Of the French intellectuals who have arrived on American shores to transform the humanities in the last several decades, perhaps no one has received a more partial and limiting reception than Pierre Bourdieu. Compared to peers like Derrida, Foucault, Kristeva, and Lacan, whose ideas have attracted countless exegeses and attacks and who have inspired innumerable acolytes, Bourdieu’s experience in the American academy looks, despite his great prestige, almost lonely. In the humanities it is difficult to find many scholars who define their work as Bourdieuian. (The adjective, which is ready to hand for the major poststructuralists, does not even exist for Bourdieu, and he would undoubtedly oppose its invention.)

In contrast to those figures whose every work is exhaustively and patiently examined, Bourdieu is known in the American humanities mainly for one book, Distinction: A Social Critique of the Judgement of Taste, in spite of a thirty-year career that has produced over twenty books in a sociological inquiry that is both enormously diverse and remarkably coherent. (In addition to the social origins of taste, Bourdieu’s topics range over the Kabyle society of Algeria, the French educational system, the artistic status of photography, the experience of museum-going, and the sociology of language, sports, intellectual life, and professional politics.) In this light, his recent book, The Field of Cultural Production, which collects essays on the dynamics of artistic creation published between [End Page 183] 1966 and 1988, looks like a good opportunity to assess the usefulness of Bourdieu’s methodology in relation to an area that is central to the concerns of American Studies.

It is not difficult to find reasons for Bourdieu’s relative neglect in the United States. When one seeks to describe his work what comes to mind is not the word usually associated with recent French thought—“theory”—but the comparatively banal term methodology. In comparison to the fascinations of intricate philosophy, Bourdieu can sometimes appear unexciting and—in his frequent reliance on graphs, charts, interviews, and statistics—mundanely empirical.

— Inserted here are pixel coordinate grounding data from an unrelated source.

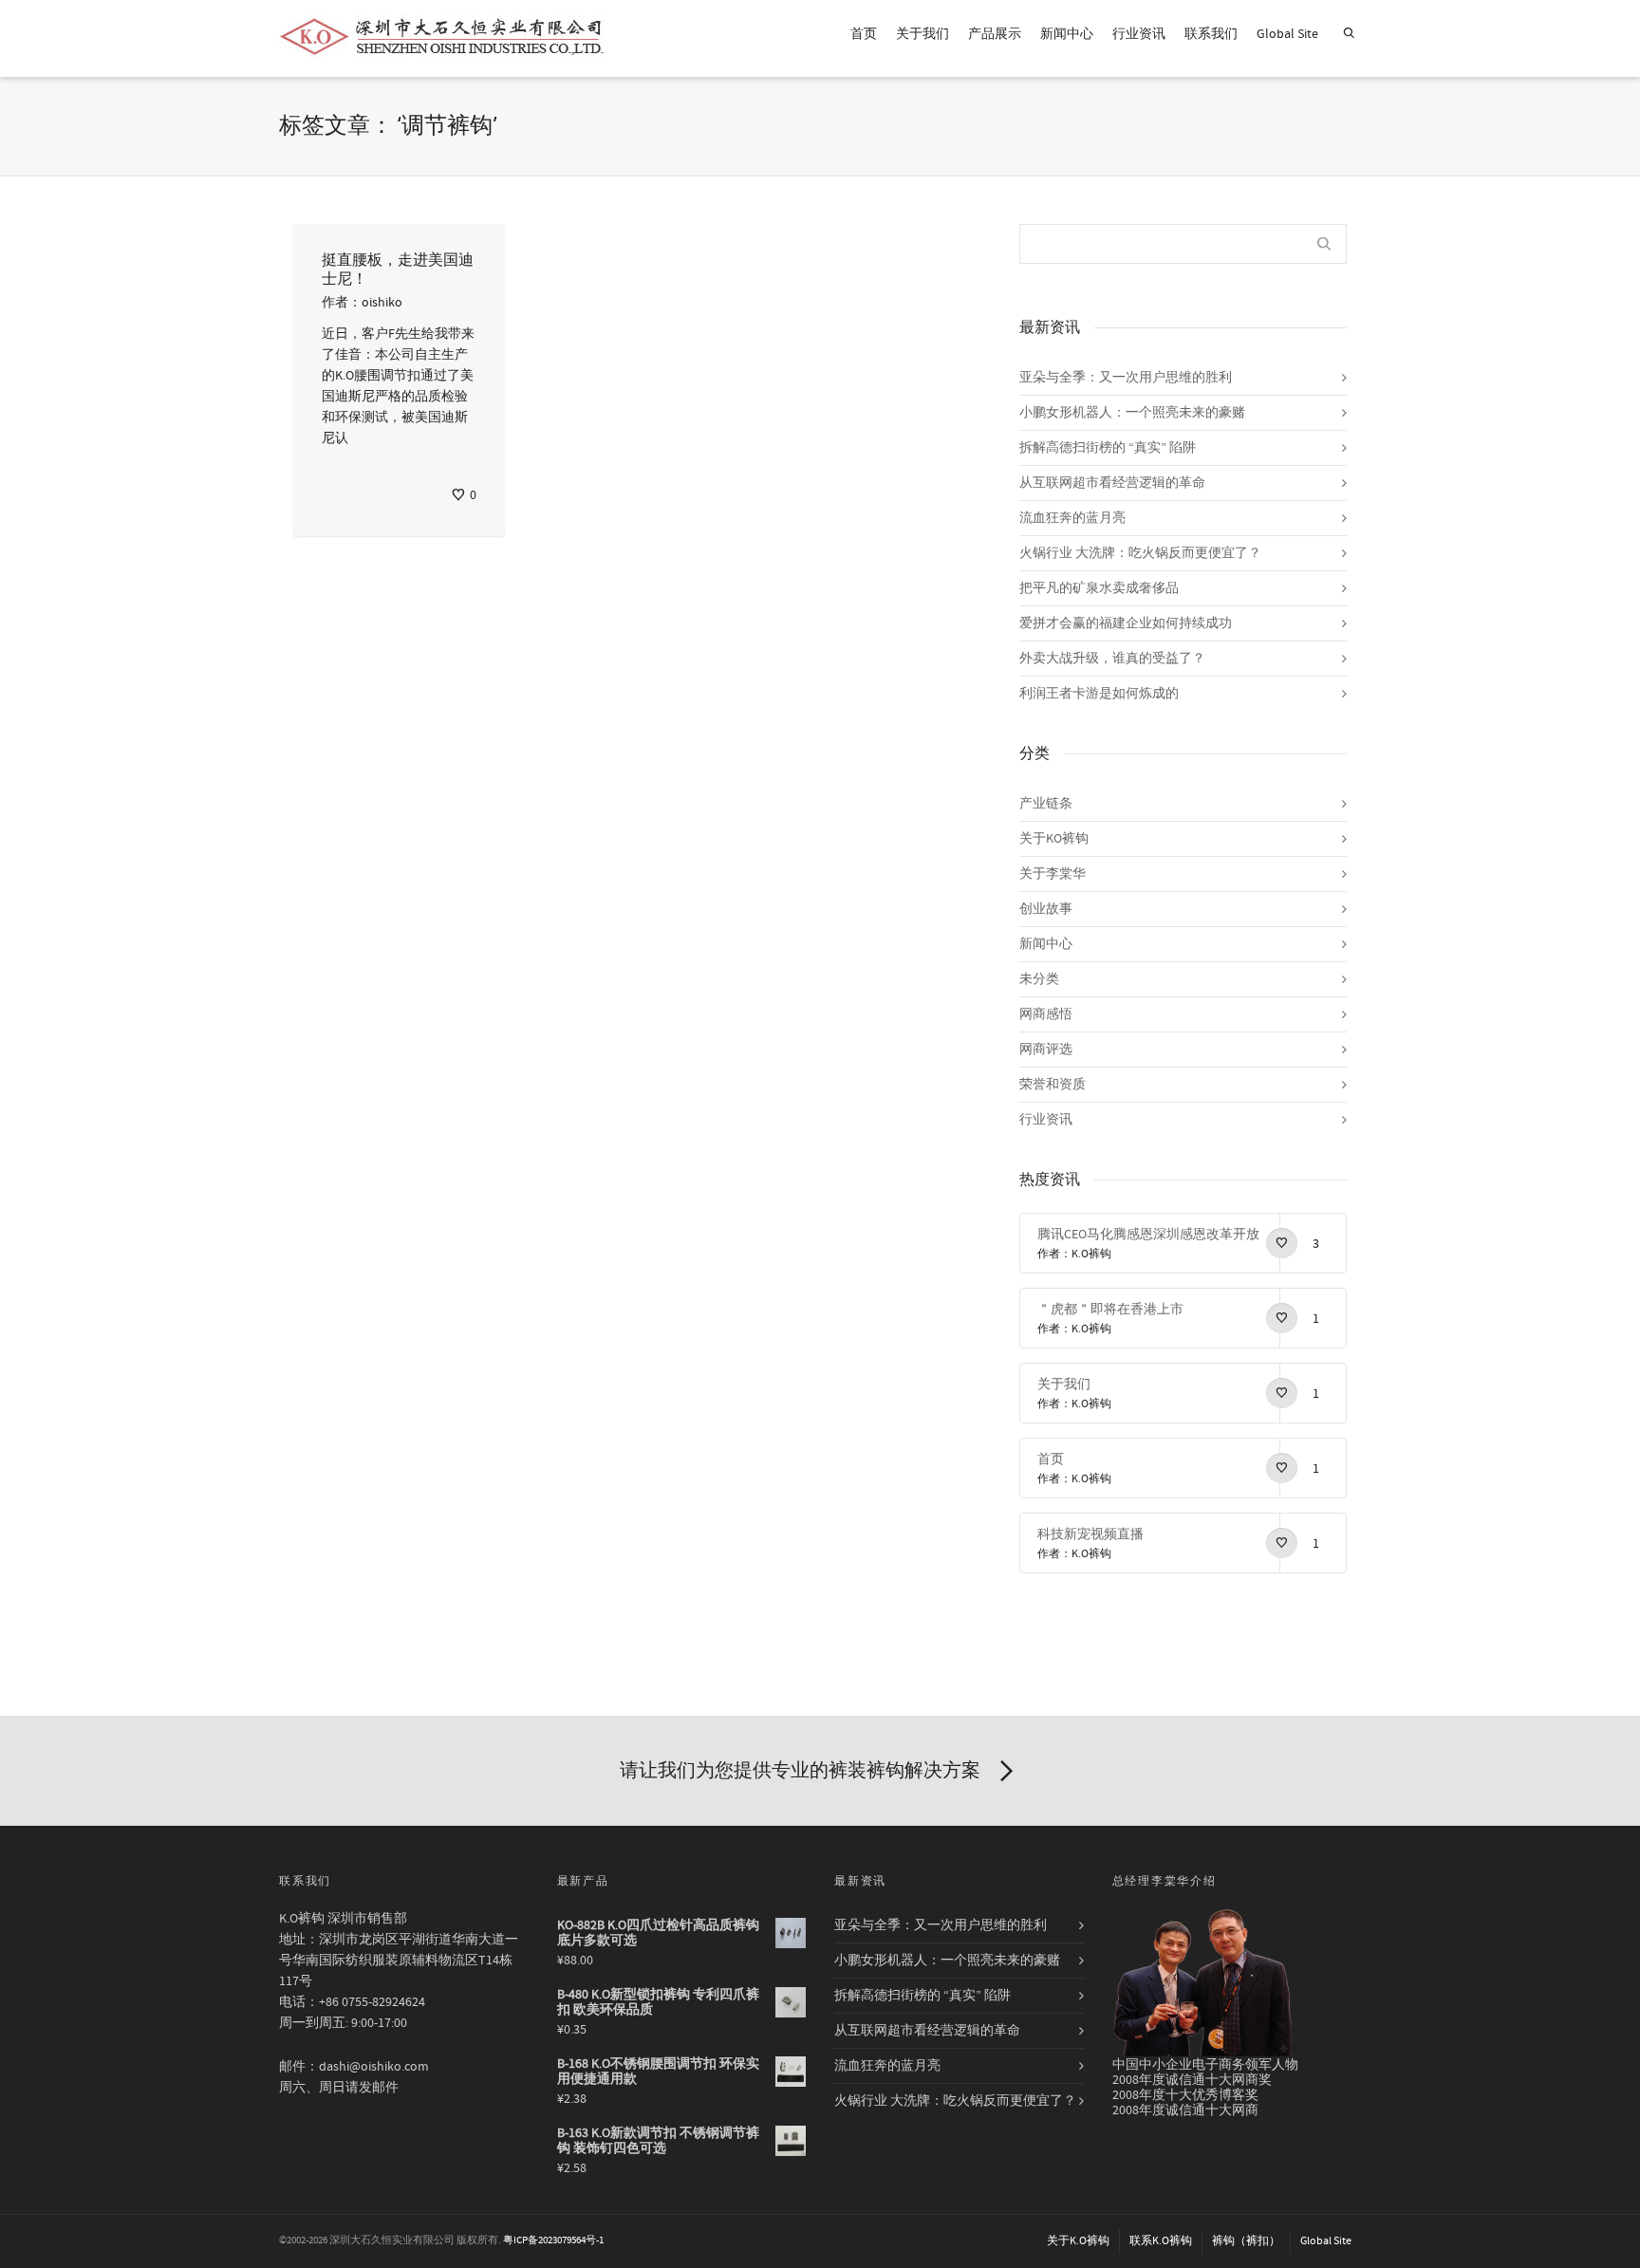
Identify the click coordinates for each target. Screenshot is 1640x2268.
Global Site (1287, 34)
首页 (863, 34)
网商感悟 (1045, 1014)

Another way to put this would be to point out that Bourdieu’s work has lent itself to neither of the major intellectual fads in the United States that have drawn on Continental philosophy and that have defined the broad succession of academic trends in the United States over the recent decades: recondite philosophical speculation or cultural populism; put in more familiar terms, poststructuralism via Yale and cultural studies by way of Birmingham.

To understand what is particular about Bourdieu’s work, it is helpful to realize that he probably would regard these two major trends in the American humanities as strictly counterpoised academic directions and as complementary failures to live up to his demanding conception of intellectual work. From the perspective of his sociology, each approach stands out as a vanguardist strategy for accruing authority within the world of intellectuals. Whatever else it was, deconstruction was a movement of vast intellectual assertion, whose every aspect announced—sometimes as rigor, sometimes as unbounded freedom—the practitioners’ radical distance from the commonplace and the commonsensical. Cultural studies, by contrast, has gained its authority through a strategy of intellectual abasement. The aim now is not to stand apart from, but with, the popular. Thus, where literary critics like Paul de Man and Geoffrey Hartman underwrote their authority by associating themselves with the most consecrated works of philosophy and literature, Cultural studies intellectuals such as Andrew Ross typically concentrate on the products and fans of pop culture. Authority in this case comes not from intimacy with art or “language,” but from the attempt to serve as translators for the suppressed yearnings of “everyday life.” Where a critic like Hartman found a particular enemy in the vulgar form of the detective story, then, Ross declares that he cannot find the time for novels because he is occupied with glossy magazines. Moreover, each scholar legitimates these consciously radical positions by endowing them with important political functions. For critics like de Man [End Page 184] and Hartman, pop culture and popular consciousness represent dangerous forms...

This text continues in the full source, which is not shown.